The following step within the Sens-AI studying path focuses on utilizing AI as a analysis software, serving to learners discover C# subjects successfully by way of immediate engineering methods. Learners experiment with totally different AI personas and response types—informal versus exact explanations, bullet factors versus lengthy solutions—to see what works greatest for them. They’re additionally inspired to ask follow-up questions, request reworded explanations, and ask for concrete examples that they’ll use to refine their understanding. To place this into follow, learners analysis a brand new C# subject that wasn’t coated earlier within the ebook. This reinforces the concept AI is a helpful analysis software, however provided that you information it successfully.
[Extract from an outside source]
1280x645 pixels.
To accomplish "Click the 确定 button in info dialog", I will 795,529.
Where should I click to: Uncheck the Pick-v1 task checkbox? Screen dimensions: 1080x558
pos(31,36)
Sens-AI focuses on understanding code first, producing code second. That’s why the educational path solely returns to AI-generated code after reinforcing good AI habits. Even then, I needed to fastidiously design workout routines to make sure AI was an support to studying, not a substitute for it. After experimenting with totally different approaches, I discovered that producing unit checks was an efficient subsequent step.
Unit checks work effectively as a result of their logic is straightforward and simple to confirm, making them a secure solution to follow AI-assisted coding. Extra importantly, writing immediate for a unit check forces the learner to explain the code they’re testing—together with its habits, arguments, and return sort. This naturally builds robust prompting expertise and optimistic AI habits, encouraging builders to think twice about their design earlier than asking AI to generate something.
Studying with AI, Not Simply Utilizing It
AI is a strong software for builders, however utilizing it successfully requires extra than simply figuring out how you can generate code. The largest mistake new builders could make with AI is utilizing it as a crutch for producing code, as a result of that retains them from studying the coding expertise they should critically consider all the code that AI generates. By giving learners a step-by-step strategy that reinforces secure use of AI and nice AI habits, and reinforcing it with examples and follow, Sens-AI offers new and intermediate learners an efficient AI studying path that works for them.
AI-assisted coding isn’t about shortcuts. It’s about studying how you can assume critically, and about utilizing AI as a optimistic software to assist us construct and study. Builders who have interaction critically with AI, refine their prompts, query AI-generated output, and develop efficient AI studying habits would be the ones who profit essentially the most. By serving to builders embrace AI as part of their skillset from the beginning, Sens-AI ensures that they don’t simply use AI to generate code—they discover ways to assume, problem-solve, and enhance as builders within the course of.
On April 24, O’Reilly Media will likely be internet hosting Coding with AI: The Finish of Software program Growth as We Know It—a dwell digital tech convention spotlighting how AI is already supercharging builders, boosting productiveness, and offering actual worth to their organizations. When you’re within the trenches constructing tomorrow’s growth practices in the present day and fascinated about talking on the occasion, we’d love to listen to from you by March 5. You could find extra data and our name for shows right here.